── MATERIAL SHOWN ──
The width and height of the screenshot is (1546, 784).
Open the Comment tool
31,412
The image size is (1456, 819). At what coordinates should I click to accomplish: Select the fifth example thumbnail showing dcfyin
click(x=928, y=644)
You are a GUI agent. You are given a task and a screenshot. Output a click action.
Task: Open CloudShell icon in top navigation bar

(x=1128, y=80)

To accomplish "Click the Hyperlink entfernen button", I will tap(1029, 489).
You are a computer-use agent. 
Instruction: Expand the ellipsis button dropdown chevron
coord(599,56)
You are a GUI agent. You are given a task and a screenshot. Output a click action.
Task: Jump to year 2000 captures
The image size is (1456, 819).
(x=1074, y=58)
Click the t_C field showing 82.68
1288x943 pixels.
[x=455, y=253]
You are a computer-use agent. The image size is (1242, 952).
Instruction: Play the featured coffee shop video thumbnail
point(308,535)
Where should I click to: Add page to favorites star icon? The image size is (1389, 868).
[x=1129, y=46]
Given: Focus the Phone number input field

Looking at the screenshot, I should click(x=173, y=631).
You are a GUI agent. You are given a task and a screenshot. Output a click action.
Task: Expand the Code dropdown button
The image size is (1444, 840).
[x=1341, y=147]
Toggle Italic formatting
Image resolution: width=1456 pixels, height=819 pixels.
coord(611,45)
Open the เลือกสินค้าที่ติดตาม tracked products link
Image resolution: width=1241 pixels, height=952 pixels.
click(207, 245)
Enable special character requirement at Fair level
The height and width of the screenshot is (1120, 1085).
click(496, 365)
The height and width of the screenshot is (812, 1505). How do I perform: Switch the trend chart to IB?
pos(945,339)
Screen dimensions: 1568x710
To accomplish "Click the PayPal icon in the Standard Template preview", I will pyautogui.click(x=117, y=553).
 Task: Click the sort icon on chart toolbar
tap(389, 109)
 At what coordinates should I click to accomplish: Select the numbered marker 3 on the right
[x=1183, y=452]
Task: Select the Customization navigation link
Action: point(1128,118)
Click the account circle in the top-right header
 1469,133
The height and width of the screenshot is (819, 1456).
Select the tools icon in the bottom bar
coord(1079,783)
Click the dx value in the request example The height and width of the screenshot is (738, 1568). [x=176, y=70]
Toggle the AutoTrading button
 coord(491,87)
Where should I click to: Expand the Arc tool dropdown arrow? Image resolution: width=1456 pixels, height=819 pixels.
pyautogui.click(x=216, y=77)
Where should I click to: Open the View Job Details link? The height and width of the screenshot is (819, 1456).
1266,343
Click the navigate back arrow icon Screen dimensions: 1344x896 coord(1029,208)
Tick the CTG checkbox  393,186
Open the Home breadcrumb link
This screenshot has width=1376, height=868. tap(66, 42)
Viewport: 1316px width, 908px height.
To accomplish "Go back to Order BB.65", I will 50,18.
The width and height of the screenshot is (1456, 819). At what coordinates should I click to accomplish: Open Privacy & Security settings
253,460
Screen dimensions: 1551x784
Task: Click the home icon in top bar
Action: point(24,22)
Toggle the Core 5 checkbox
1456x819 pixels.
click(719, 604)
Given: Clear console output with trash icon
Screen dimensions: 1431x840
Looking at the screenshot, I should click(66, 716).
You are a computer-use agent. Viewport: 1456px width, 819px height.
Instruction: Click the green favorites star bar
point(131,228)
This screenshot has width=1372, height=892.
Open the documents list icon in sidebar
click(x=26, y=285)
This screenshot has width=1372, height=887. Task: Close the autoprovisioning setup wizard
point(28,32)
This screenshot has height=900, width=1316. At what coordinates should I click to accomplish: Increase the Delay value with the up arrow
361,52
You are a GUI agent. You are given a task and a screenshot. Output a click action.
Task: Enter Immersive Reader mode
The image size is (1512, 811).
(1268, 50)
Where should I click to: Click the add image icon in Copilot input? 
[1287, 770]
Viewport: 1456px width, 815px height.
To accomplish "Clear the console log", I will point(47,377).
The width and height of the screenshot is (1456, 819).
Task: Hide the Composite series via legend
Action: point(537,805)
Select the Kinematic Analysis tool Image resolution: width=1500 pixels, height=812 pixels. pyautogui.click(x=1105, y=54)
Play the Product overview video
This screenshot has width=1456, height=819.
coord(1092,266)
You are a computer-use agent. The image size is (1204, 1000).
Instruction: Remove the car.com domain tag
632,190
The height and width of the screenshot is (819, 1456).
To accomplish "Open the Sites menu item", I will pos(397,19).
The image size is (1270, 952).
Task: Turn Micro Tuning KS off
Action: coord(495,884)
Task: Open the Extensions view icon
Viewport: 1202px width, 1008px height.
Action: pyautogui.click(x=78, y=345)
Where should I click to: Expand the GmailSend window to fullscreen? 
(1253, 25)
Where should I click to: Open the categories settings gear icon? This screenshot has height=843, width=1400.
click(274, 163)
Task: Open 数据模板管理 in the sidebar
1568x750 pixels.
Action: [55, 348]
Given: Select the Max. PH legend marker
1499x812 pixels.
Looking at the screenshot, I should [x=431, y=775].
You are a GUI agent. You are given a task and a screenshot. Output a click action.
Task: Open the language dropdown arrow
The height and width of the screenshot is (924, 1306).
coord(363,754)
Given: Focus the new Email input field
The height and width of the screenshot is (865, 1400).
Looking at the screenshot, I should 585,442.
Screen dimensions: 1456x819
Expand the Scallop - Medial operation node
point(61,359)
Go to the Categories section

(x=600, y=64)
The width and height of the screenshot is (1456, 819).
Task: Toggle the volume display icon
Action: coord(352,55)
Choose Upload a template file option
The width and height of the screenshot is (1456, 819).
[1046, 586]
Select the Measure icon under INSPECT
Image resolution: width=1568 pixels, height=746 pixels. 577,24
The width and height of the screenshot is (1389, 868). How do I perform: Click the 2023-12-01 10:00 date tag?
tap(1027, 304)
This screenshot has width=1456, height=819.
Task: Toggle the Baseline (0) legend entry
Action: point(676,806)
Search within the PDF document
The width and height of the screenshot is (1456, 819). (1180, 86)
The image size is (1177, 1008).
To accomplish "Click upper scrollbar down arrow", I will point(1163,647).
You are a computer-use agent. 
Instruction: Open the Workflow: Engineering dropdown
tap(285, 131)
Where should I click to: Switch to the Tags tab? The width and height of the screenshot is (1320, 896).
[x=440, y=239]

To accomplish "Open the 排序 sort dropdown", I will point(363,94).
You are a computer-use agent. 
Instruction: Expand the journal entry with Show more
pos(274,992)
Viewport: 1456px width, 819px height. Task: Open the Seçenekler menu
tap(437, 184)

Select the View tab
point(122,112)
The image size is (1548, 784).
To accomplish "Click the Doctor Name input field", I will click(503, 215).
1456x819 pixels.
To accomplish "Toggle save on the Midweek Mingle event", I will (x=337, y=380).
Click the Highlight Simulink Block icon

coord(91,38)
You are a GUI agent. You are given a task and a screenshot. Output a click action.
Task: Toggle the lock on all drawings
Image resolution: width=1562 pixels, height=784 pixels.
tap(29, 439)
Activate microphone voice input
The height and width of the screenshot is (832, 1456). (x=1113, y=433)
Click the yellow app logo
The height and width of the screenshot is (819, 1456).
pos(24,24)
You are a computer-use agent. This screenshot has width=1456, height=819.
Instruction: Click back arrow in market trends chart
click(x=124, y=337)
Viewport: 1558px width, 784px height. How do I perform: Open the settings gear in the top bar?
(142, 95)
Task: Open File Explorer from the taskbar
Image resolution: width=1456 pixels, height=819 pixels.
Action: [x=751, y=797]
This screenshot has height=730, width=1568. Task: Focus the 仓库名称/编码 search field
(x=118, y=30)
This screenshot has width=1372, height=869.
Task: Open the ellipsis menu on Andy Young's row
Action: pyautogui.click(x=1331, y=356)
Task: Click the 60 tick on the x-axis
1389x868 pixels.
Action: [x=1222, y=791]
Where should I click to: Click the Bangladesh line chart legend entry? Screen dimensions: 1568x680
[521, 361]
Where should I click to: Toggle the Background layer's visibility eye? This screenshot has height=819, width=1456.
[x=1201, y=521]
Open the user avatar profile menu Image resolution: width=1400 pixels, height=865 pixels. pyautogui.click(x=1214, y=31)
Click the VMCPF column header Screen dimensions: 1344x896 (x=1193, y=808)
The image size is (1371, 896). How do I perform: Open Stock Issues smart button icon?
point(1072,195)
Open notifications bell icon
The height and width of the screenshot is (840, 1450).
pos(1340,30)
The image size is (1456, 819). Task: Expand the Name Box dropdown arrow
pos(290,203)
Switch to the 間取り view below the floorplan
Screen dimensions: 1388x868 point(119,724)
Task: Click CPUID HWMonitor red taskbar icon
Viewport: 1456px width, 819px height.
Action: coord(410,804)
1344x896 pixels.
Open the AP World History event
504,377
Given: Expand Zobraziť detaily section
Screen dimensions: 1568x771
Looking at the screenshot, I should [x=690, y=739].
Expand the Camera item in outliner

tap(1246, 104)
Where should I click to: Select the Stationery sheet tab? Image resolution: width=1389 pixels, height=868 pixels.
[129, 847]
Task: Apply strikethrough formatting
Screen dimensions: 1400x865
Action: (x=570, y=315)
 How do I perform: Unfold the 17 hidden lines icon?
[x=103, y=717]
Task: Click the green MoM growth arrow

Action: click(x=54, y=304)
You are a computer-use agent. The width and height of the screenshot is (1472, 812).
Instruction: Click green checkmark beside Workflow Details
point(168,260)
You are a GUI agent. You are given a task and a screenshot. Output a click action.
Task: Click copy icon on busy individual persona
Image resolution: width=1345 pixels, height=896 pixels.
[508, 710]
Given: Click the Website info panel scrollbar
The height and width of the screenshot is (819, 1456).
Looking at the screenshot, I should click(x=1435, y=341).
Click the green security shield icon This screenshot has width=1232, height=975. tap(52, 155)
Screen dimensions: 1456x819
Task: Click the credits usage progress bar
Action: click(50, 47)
───
(TASK DETAILS) Output the first line of the entries above and every line after it, exactly as written, ending with the line that contains "Enable special character".

(RESPONSE FOR THIS EXERCISE)
The width and height of the screenshot is (1546, 784).
Open the Comment tool
31,412
The image size is (1456, 819). At what coordinates should I click to accomplish: Select the fifth example thumbnail showing dcfyin
click(x=928, y=644)
You are a GUI agent. You are given a task and a screenshot. Output a click action.
Task: Open CloudShell icon in top navigation bar

(x=1128, y=80)

To accomplish "Click the Hyperlink entfernen button", I will tap(1029, 489).
You are a computer-use agent. 
Instruction: Expand the ellipsis button dropdown chevron
coord(599,56)
You are a GUI agent. You are given a task and a screenshot. Output a click action.
Task: Jump to year 2000 captures
The image size is (1456, 819).
(x=1074, y=58)
Click the t_C field showing 82.68
1288x943 pixels.
[x=455, y=253]
You are a computer-use agent. The image size is (1242, 952).
Instruction: Play the featured coffee shop video thumbnail
point(308,535)
Where should I click to: Add page to favorites star icon? The image size is (1389, 868).
[x=1129, y=46]
Given: Focus the Phone number input field

Looking at the screenshot, I should click(x=173, y=631).
You are a GUI agent. You are given a task and a screenshot. Output a click action.
Task: Expand the Code dropdown button
The image size is (1444, 840).
[x=1341, y=147]
Toggle Italic formatting
Image resolution: width=1456 pixels, height=819 pixels.
coord(611,45)
Open the เลือกสินค้าที่ติดตาม tracked products link
Image resolution: width=1241 pixels, height=952 pixels.
click(207, 245)
Enable special character requirement at Fair level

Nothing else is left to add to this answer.